Os usuários chegam ao HD M’Boi Mirim I Jd Ibirapuera para atendimento com a equipe multiprofissional da Linha de Cuidado do Processo Transexualizador através de vaga regulada pelo SIGA Saúde (Sistema Integrado de Gestão de Assistência à Saúde de São Paulo). Tal equipe é composta por Médico Endocrinologista, Enfermeiro, Assistente Social, Psicólogo e Farmacêutico. Cada profissional desempenha um papel fundamental na definição do plano terapêutico do paciente, traçado de acordo com a necessidade e vontade do mesmo. Isto só é possível devido ao acolhimento, escuta qualificada e orientações da equipe multiprofissional, que consegue captar estas necessidades e vontades, permitindo que haja uma personalização do Processo Transexualizador. Assim, apresentam-se para a intervenção profissional diversas demandas colocadas pela população que busca o serviço, traduzidas a partir das queixas quanto à demora do procedimento cirúrgico, ao tratamento hormonal, quanto aos conflitos familiares causados pela rejeição da travestilidade/transexualidade, quanto à restrição da rede assistencial de apoio, à fragilidade em termos de cobertura previdenciária, dificuldades de acesso ao mercado de trabalho, ao tratamento fora do domicilio (TFD), aos estigmas e preconceito social que envolvem os espaços escolares, de moradia e demais esferas sociais, bem como às questões acerca da retificação de nome e gênero nos documentos pessoais e às numerosas restrições no que diz respeito ao uso do nome social.
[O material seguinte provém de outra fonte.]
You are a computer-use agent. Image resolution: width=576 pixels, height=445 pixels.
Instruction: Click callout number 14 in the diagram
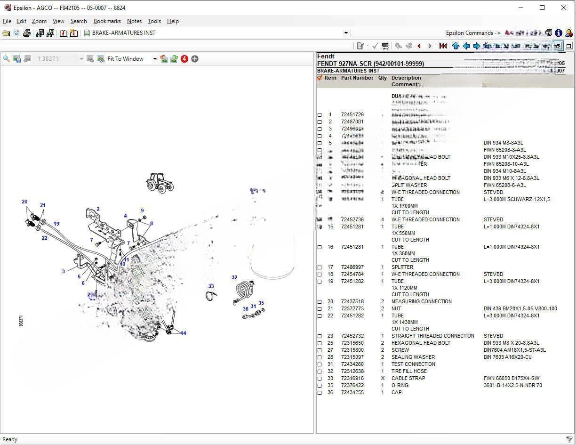click(x=183, y=333)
A escuta qualificada praticada pela equipe multiprofissional no HD M’Boi Mirim I, Unidade da rede SAMPATRANS, é um aperfeiçoamento das atividades de cuidado prestados à população trans que foi construída ao longo do período de atendimento, quando se evidenciou a necessidade do envolvimento de vários profissionais no Processo Transexualizador. O fortalecimento do próprio serviço e da rede de atenção à saúde da população trans e travesti necessitará da formação continuada de profissionais, bem como do incentivo das instituições envolvidas nesse processo. A ampliação da participação popular e de movimentos sociais e o estímulo a ações educativas e formativas são perspectivas a serem consideradas nos próximos passos da trajetória do atendimento, na busca para compreender inclusive situações que, de início, não foram mencionadas pelos (as) usuários (as), podendo intervir nas múltiplas determinações que perpassam a vida dos (as) mesmos (as), como por exemplo, questões previdenciárias, trabalhistas, de moradia, renda, entre outras. Cabe a nós profissionais de saúde acolher essas percepções e respeitá-las em ambiente seguro, sem demandar por justificativas e livre de julgamentos.
A abordagem realizada por profissionais de saúde a uma pessoa deve ser centrada na percepção dela sobre necessidades em saúde e no estabelecimento de um plano de cuidados que seja compartilhado com ela. A prática de diferentes estratégias de organização de uma consulta colabora para que o espaço da consulta cumpra seu objetivo de oferecer cuidado em saúde e ser menos violento e estigmatizador, considerando as percepções da pessoa atendida na aproximação de suas vivências, de seus problemas de saúde e da construção de projetos de cuidado com autonomia e respeito à individualidade.